Records for processing:

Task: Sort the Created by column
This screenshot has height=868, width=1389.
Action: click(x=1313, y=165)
* * *
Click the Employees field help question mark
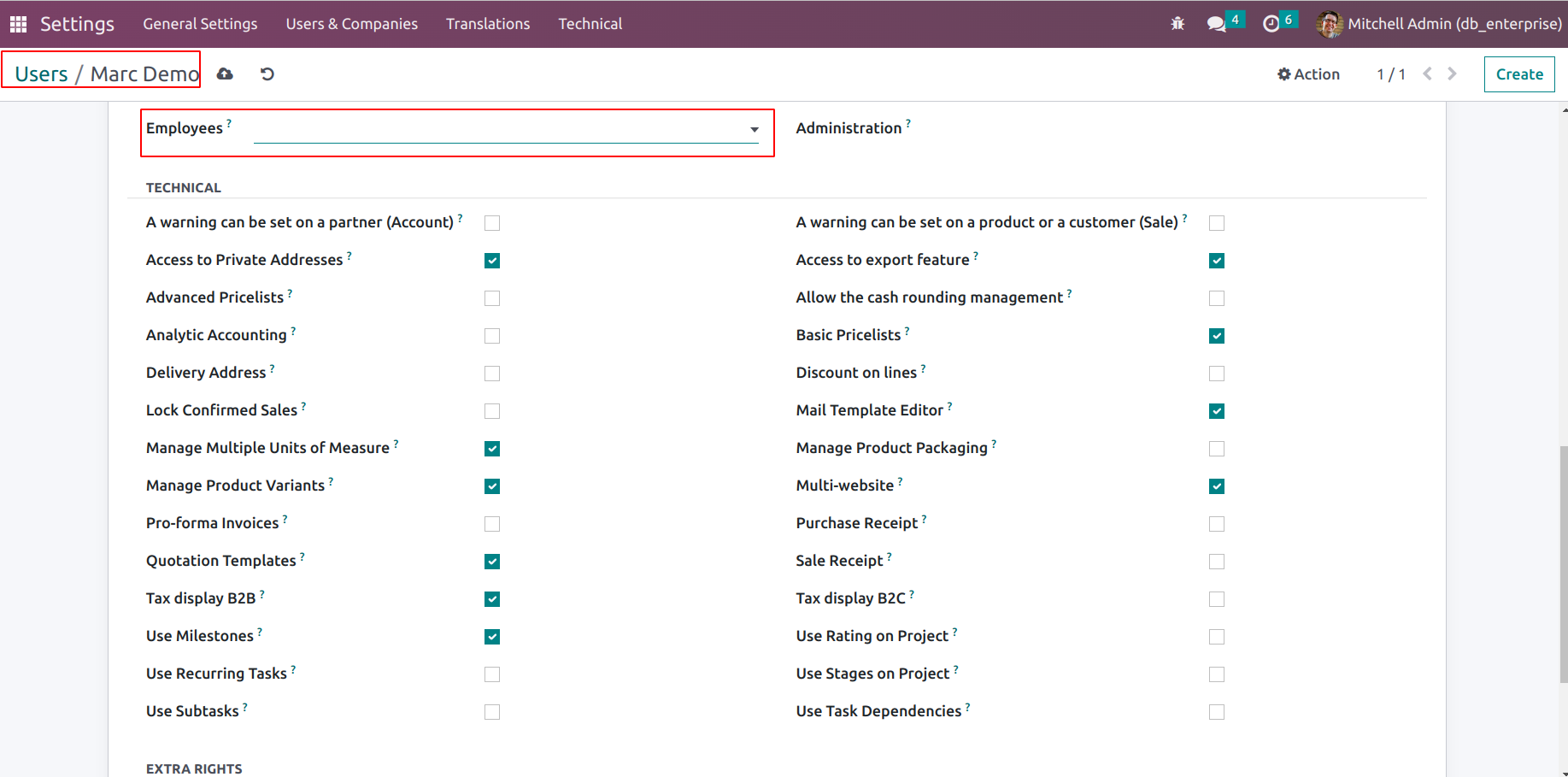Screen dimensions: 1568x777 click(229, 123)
* * *
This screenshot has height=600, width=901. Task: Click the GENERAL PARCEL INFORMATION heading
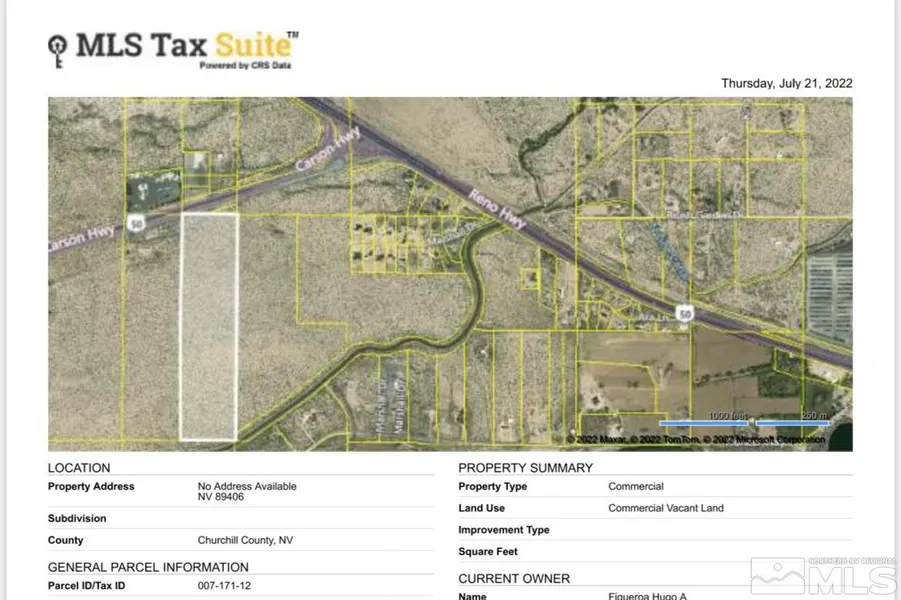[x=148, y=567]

Given task: Write the part of the listing that starts with the line containing "This screenshot has height=600, width=901." and ends with the line containing "[x=148, y=567]" as a JSON list of strings, one string per line, skipping blank lines. Leave out the pictures.

Solution to this task:
[
  "This screenshot has height=600, width=901. Task: Click the GENERAL PARCEL INFORMATION heading",
  "[x=148, y=567]"
]